*TASK INSTRUCTIONS:* Output every line of the listing below verbatim, from the first line to the last.

>> Start ROWS

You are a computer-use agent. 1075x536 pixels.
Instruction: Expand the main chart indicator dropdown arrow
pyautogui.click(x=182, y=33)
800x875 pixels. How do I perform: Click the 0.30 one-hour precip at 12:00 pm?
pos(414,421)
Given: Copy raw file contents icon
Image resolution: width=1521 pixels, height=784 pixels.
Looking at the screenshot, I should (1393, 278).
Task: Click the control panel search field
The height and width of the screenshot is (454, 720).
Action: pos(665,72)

>> End ROWS

*RESPONSE TO THE TASK:*
You are a computer-use agent. 1075x536 pixels.
Instruction: Expand the main chart indicator dropdown arrow
pyautogui.click(x=182, y=33)
800x875 pixels. How do I perform: Click the 0.30 one-hour precip at 12:00 pm?
pos(414,421)
Given: Copy raw file contents icon
Image resolution: width=1521 pixels, height=784 pixels.
Looking at the screenshot, I should (1393, 278).
Task: Click the control panel search field
The height and width of the screenshot is (454, 720).
Action: pos(665,72)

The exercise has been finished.